1791: The optical telegraph (semaphore machine) was unveiled in Paris.
1807: US Congress banned the slave trade, with effect from 1 January 1808.
1808: The inaugural meeting of the Wernerian Natural History Society, a former Scottish learned society, was held in Edinburgh. 1855: Aleksandr Romanov became tsar of Russia.
1867: The Jesse James gang robbed a bank in Savannah, Missouri, killing one person in the process.
1882: Robert Maclean tried unsuccessfully to assassinate Queen Victoria at Windsor.
1933: The movie King Kong, starring Fay Wray, premiered in New York.
1939: Cardinal Eugenio Pacelli was elected Pope and took the name Pius XII.
1949: The first round-the-world non-stop flight was completed by Captain James Gallagher and his 13-man USAF crew.
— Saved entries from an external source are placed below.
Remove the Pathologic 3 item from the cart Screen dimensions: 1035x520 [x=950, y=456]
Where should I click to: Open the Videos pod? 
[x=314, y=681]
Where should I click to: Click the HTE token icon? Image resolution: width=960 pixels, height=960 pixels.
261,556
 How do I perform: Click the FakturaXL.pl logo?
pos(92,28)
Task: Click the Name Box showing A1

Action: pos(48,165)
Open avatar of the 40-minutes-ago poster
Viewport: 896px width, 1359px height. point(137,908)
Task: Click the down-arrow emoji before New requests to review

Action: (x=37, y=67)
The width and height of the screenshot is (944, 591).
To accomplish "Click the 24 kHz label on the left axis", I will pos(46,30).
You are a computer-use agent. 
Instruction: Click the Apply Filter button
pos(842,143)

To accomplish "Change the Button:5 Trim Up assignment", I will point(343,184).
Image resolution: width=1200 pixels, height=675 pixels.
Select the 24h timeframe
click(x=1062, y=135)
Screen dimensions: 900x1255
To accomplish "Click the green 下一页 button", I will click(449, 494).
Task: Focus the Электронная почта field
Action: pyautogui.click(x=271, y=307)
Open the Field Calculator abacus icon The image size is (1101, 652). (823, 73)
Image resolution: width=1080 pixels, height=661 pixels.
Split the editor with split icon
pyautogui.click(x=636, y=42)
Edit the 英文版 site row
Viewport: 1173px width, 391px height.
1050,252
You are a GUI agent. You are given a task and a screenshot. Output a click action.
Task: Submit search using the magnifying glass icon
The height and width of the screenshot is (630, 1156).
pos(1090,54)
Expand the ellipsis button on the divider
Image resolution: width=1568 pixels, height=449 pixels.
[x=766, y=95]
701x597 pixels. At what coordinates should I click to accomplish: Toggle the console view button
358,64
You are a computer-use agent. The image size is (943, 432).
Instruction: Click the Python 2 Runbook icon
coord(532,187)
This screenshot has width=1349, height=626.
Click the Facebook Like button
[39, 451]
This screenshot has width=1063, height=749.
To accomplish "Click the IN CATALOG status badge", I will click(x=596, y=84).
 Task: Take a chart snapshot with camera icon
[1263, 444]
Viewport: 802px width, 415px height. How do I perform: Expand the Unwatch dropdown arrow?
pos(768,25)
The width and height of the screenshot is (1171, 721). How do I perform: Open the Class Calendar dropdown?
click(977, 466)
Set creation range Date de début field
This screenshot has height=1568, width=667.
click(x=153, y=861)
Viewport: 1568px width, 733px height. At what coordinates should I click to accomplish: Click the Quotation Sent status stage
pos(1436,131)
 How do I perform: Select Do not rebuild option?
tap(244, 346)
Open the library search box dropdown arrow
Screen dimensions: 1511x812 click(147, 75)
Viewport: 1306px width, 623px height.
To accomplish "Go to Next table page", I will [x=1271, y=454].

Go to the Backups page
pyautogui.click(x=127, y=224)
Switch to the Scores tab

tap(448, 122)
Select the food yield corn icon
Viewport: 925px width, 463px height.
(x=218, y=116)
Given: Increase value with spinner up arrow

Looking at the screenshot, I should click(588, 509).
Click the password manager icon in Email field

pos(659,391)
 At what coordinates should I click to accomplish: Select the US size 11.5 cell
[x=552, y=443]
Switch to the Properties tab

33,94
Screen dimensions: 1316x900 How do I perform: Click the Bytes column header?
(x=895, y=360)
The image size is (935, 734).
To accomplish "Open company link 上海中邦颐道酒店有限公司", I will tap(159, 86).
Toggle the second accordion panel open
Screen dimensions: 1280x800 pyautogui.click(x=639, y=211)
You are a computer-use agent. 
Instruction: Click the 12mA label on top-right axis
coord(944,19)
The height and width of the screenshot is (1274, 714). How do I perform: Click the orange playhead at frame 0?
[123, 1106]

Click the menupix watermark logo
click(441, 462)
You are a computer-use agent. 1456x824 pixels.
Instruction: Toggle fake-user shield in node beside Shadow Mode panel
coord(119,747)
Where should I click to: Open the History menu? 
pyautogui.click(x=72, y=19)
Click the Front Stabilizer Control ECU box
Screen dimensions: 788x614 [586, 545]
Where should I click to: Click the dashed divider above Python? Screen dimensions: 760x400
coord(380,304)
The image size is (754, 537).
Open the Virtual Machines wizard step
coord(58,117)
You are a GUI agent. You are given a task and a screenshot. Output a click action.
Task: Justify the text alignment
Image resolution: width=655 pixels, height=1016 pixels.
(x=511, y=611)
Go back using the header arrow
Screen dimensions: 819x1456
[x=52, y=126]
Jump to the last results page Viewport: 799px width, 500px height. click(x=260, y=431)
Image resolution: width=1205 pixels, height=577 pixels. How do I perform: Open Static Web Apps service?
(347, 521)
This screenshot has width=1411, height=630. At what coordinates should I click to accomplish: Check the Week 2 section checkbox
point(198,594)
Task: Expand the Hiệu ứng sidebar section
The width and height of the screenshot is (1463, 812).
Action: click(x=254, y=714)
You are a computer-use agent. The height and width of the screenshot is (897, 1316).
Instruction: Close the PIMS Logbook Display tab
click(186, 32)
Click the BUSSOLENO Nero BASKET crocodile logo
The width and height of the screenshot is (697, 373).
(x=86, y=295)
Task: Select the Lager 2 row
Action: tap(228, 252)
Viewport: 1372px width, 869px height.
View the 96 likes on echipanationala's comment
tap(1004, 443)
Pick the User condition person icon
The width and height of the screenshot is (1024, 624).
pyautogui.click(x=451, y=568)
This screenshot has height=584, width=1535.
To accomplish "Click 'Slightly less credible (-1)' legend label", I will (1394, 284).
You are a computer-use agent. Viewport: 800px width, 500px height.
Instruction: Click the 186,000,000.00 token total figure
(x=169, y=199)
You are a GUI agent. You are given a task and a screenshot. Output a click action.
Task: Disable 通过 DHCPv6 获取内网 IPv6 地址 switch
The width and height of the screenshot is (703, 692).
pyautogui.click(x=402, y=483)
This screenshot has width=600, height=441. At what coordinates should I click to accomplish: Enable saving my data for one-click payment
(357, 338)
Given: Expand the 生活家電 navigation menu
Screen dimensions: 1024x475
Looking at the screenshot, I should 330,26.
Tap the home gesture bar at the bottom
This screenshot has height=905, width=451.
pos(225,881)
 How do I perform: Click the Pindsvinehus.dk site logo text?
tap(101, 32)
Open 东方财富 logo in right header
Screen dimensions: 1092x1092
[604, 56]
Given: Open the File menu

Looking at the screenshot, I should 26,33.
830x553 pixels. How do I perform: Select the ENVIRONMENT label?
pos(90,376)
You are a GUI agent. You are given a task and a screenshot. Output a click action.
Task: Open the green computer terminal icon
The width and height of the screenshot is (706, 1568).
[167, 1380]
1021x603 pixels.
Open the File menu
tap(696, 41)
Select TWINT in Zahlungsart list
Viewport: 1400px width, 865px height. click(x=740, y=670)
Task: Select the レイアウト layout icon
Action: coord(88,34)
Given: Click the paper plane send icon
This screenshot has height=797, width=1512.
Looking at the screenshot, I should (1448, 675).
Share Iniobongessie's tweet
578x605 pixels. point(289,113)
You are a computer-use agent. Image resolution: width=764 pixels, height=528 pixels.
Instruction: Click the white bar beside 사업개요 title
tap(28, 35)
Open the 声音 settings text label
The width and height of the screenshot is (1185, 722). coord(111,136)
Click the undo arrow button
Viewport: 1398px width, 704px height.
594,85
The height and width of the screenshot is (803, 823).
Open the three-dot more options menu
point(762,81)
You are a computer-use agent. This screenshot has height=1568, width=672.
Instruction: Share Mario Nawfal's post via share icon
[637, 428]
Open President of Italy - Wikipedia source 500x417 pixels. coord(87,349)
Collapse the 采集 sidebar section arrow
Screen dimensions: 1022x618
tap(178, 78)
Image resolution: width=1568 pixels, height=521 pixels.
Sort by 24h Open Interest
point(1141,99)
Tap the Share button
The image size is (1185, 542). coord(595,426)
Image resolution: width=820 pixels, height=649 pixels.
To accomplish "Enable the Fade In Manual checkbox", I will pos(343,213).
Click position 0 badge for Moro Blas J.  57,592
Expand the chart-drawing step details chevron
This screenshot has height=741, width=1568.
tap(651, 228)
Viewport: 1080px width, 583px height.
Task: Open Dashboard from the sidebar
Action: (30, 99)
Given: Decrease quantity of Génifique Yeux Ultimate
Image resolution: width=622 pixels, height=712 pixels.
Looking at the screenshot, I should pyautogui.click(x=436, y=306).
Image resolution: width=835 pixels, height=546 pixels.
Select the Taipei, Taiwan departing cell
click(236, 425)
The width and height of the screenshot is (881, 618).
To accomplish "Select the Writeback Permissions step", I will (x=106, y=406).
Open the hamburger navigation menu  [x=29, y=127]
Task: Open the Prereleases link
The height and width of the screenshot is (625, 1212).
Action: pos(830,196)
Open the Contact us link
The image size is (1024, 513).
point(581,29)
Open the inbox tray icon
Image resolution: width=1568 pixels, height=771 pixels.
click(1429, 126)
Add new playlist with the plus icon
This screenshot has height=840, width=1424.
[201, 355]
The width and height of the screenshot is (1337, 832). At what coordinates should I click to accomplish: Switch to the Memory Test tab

It took 94 hours, during which the plane, Lucky Lady II, was refuelled four times in flight.
1958: A British team led by Vivian Fuchs completed the first crossing of the Antarctic, covering 2,158 miles from the Weddell Sea to the Ross Sea in 99 days.
1969: The French-built supersonic airliner Concorde made its maiden flight from Toulouse.
1970: Southern Rhodesia broke away from Britain and became a republic under Ian Smith.
1986: The Queen signed the Australia Bill in Canberra, formally severing any Australian constitutional ties with Britain. 1988: A new political party was born when Liberals merged with the Social Democrats to form the Social and Liberal Democrats. 1990: Nelson Mandela was elected deputy president of the African National Congress. 1994: Jayne Torvill and Christopher Dean retired from competitive skating after their disappointment in winning only the bronze medal at the Lillehammer Olympics in Norway.
1995: Financial dealer Nick Leeson, whose multi-million pound dealings on the high-risk derivatives market in Singapore bankrupted Barings Bank, was arrested at Frankfurt airport after a week-long manhunt.
1998: Data sent from the Galileo spacecraft indicated that Jupiter’s moon Europa had a liquid ocean under a thick crust of ice.
2004: Al-qaeda carried out the Ashura Massacre in Iraq, which left 170 dead and more than 500 wounded.
2006: Sir Menzies Campbell was elected Liberal Democrats leader. 2012: A tornado outbreak over a large section of the southern United States and into the Ohio Valley region resulted in 40 deaths. 2014: Ukraine’s interim prime minister Yatsenyuk said Russia had effectively declared war. The USA said Russia had control of Crimea.
BIRTHDAYS
Pat Arrowsmith, British peace campaigner, 94; Daniel Craig, British actor, 56; Kevin Curren, tennis player, 66; Bryce Dallas Howard, US actress, 43; John Irving, US novelist, 82; Dame Naomi James DBE, yachtswoman, 75; Jon Bon Jovi, rock singer, 62; Robert Lloyd CBE, British opera singer, 84; Lembit Öpik, Lib Dem politician 1997-2010, 59; James Purnell, ex-labour minister, 54; Sir John Tusa, British broadcaster, 88; Ian Woosnam OBE, Welsh golfer, 66.
ANNIVERSARIES
Births: 1917 Desi Arnaz, actor; 1919 Jennifer Jones, US actress; 1923 Cardinal Basil Hume, Archbishop of Westminster; 1940 Billy Mcneill, Scottish footballer and manager; 1942 Lou Reed, US rock musician; 1950 Karen Carpenter, US singer. Deaths: 1791 John Wesley, founder of Methodism; 1930 DH Lawrence, novelist; 1939 Howard Carter, Egyptologist; 1987 Joan Greenwood, actress; 1987 Randolph Scott, US film actor; 1999 Dusty Springfield, singer; 2015 Dave Mackay, Scottish footballer; 2017 Tommy Gemmell, Scottish footballer.